A morada é simples, é sertaneja, mas tem alimento para o espírito, amizade e afeto.



sábado, 31 de maio de 2014

DIAS DE CIMENTO E PEDRA


Rangel Alves da Costa*


Angustia-me dizer, mas os dias que tenho vivido são de cimento e pedra. E também de asfalto, de ferro, de muros perante o olhar e paredes encobrindo as paisagens e os horizontes. Verdadeiramente não é mundo. E sim um misto de negrume e acinzentado que tenta petrificar a alma.
Nasci e me fiz menino noutro mundo, e bem diferente desse que tenho agora. Sim, era um mundo no barro batido, na poeira pelas ruas, nas pedras e espinhos pelos caminhos, mas tudo tão cativante como o próprio berço. Eis que leito de nascimento e estrada que nunca se fez estranha ao meu olhar.
Sim, era um mundo empobrecido, numa terra distante, árida, com estiagens tão prolongadas que assustava o sol. Mas de lua imensa, de noites românticas, de vozes passarinheiras, de sublimes paisagens, mesmo quando acinzentadas pelas securas.
Um mundo de cheiro de café torrado se espalhando pelas tardes, de cuscuz de milho ralado, de queijo de quintal e preparado por mãos cuidadosas, e uma infinidade de iguarias apetitosas. O mungunzá, o arroz doce, o bolo de milho e de macaxeira, a canjica e a coalhada.

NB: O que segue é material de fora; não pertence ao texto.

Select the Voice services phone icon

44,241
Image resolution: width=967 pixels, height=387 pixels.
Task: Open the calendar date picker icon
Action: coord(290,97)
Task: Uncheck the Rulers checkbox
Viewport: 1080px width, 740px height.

Um mundo de quintais e descampados, de violas caipiras e de sanfonas. Ainda ouço o boi berrando, vejo o velho vaqueiro ajeitando a sela de seu alazão e pegando a estrada com aboio na garganta. E o carro de boi gemendo sua sina, o jegue esquipando pelas veredas, a lavadeira passando com sua trouxa na cabeça.

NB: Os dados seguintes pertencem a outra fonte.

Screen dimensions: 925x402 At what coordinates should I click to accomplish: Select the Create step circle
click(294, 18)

Manhãs de vizinhas varrendo as calçadas, sertanejos se apressando para suas lides, meninos correndo para armar arapucas. Tardes de cadeiras nas calçadas, senhoras dedilhando bilros com maestria, velhos amigos proseando debaixo do pé de pau. E o vento quente de repente amainando e trazendo aragem e folhagem.
E o menino correndo nu pelas ruas em dias de chuvarada. A molecada se jogando das pedras do riachinho, uma verdadeira festa no sertão molhado. Mas tudo parece ter mudado quando os pés descalços tiveram de calçar chinelo de couro. E o pior foi ter suportar os espinhos na sola do sapato nos caminhos da cidade grande.

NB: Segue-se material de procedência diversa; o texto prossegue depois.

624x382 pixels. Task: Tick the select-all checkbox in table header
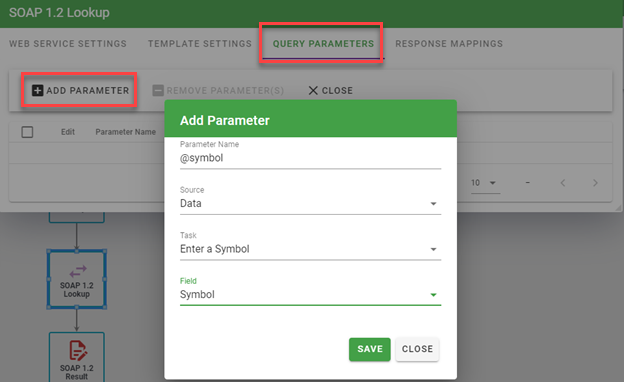27,132
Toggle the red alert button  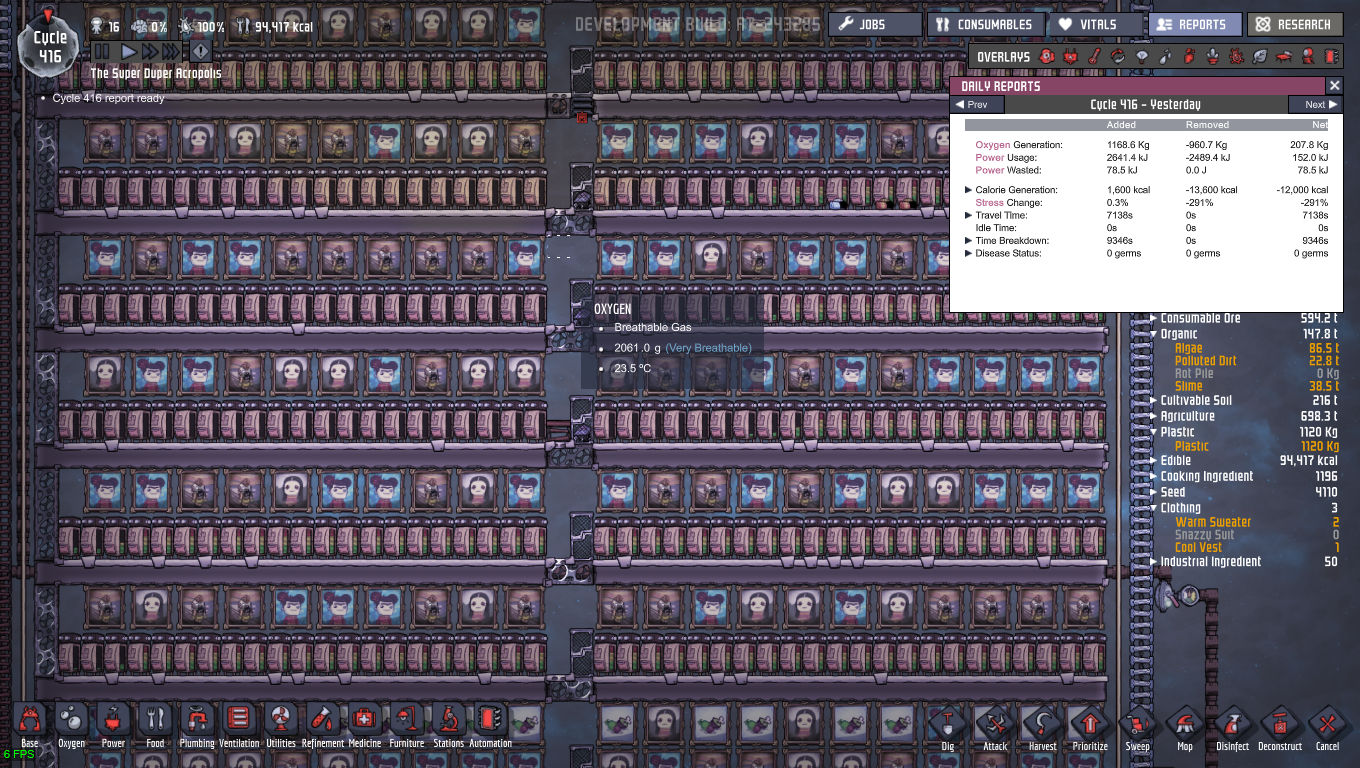200,51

Não só espinhos na sola dos sapatos como o asfalto e as pedras queimando tudo. Por mais que os caminhos da cidade grande pareçam lisos e fáceis de andar, não há pé de sertanejo que suporte tanta estranheza. O espinho do sertão conhece o pé, o pé do sertanejo vence as pontas afiadas sem nada sentir, mas basta colocar o pé no asfalto que tudo parece insuportável.
Mas tudo pela cruel simbologia que o asfalto, a pedra e o cimento da cidade grande representam. Eis que tudo frio, feio, violento, ameaçador. Eis que tudo desconhecido, tudo brutal e arrogante, nada como a simplicidade e a singeleza dos caminhos sertanejos. Há um contraste absurdo nas pessoas, nos modos de tratamento, nos gestos arrogantes e nos olhares intimidadores.
Por aqui as pessoas apenas se cruzam, se batem e se estranham, enquanto lá sempre havia um bom dia, um boa tarde, um como vai, uma constante aproximação com o amigo. Por aqui as portas e janelas são fechadas assim que chega o anoitecer, enquanto por lá era o momento das calçadas, das andanças de lado a outro, dos encontros pelas ruazinhas escurecidas.
Não tenho culpa de estar aqui em meio ao cimentado e outras durezas. Também não tive culpa quando me mostraram a estrada e disseram para seguir adiante, pois seria a escolha entre a enxada e a caneta. Mas tenho culpa por viver tão distante de tudo aquilo que tanto amo e que tanta falta me faz.
O que me anima os dias e os tornam menos dolorosos é a esperança de voltar para sempre. Não para viver na cidade, pois também já tomada de todos os vícios e misérias da cidade grande. Mas no meio do mato, bem perto do bicho, da lua e do sol. E com manhãs tão cativantes e entardeceres tão sublimes que imagine estar no paraíso. E estarei.